## Start THE DATA

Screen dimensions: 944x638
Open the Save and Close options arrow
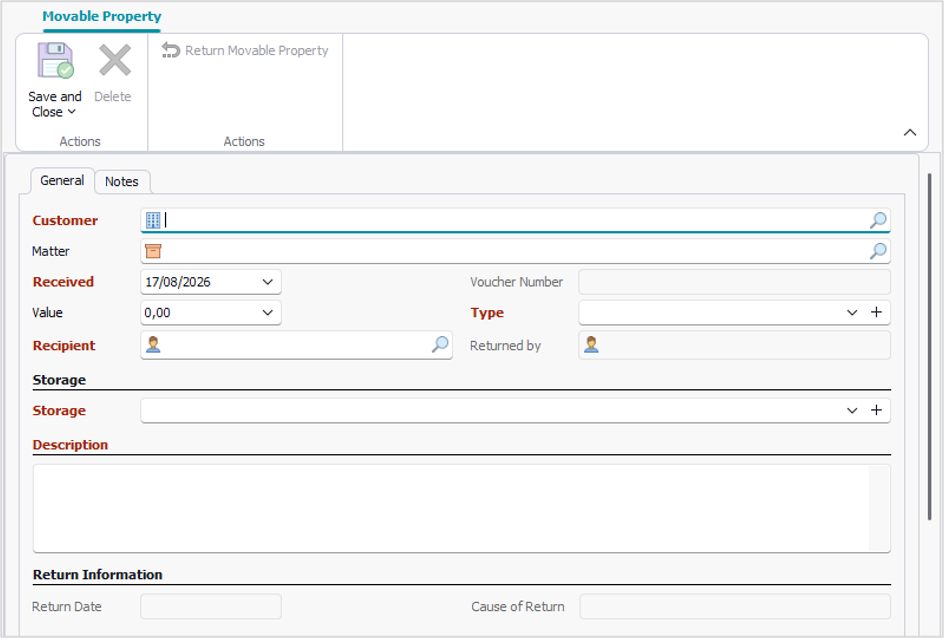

## End THE DATA
## Start THE DATA

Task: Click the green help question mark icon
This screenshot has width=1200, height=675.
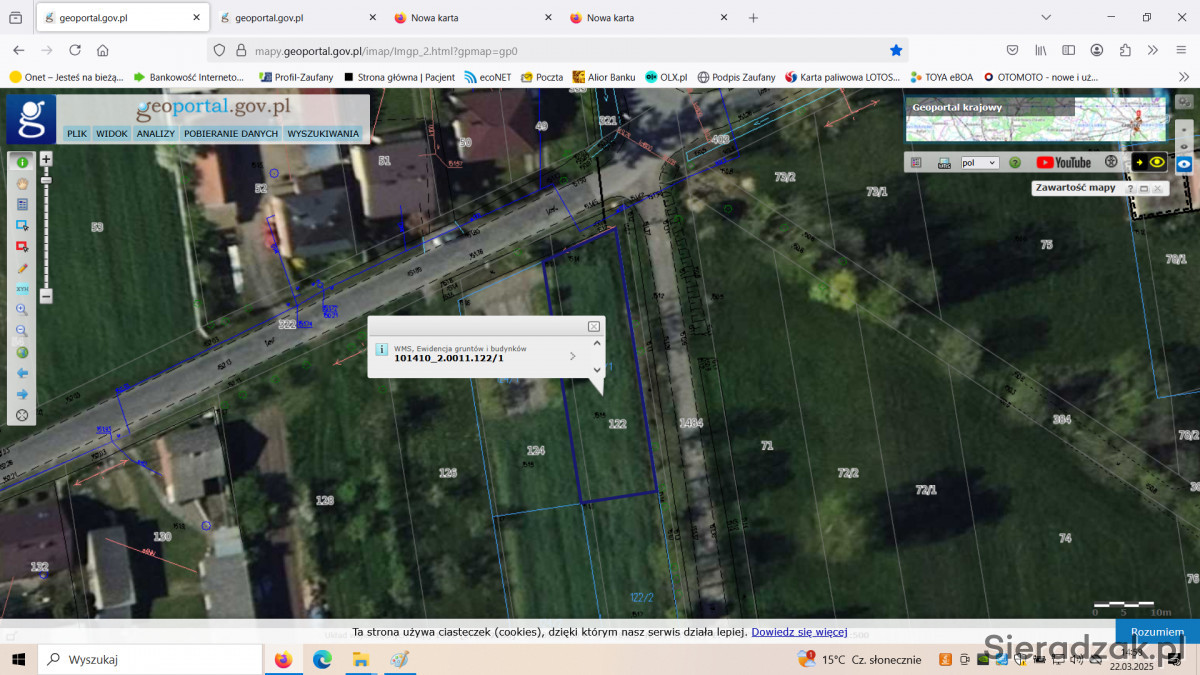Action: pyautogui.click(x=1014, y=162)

## End THE DATA

Please swap "green" for "blue" in the rows starting with the line with "Task: Click the green help question mark icon" and going on through the line with "Action: pyautogui.click(x=1014, y=162)", and give back only those lines with everything else unchanged. Leave the pictures out of your answer.

Task: Click the blue help question mark icon
This screenshot has width=1200, height=675.
Action: pyautogui.click(x=1014, y=162)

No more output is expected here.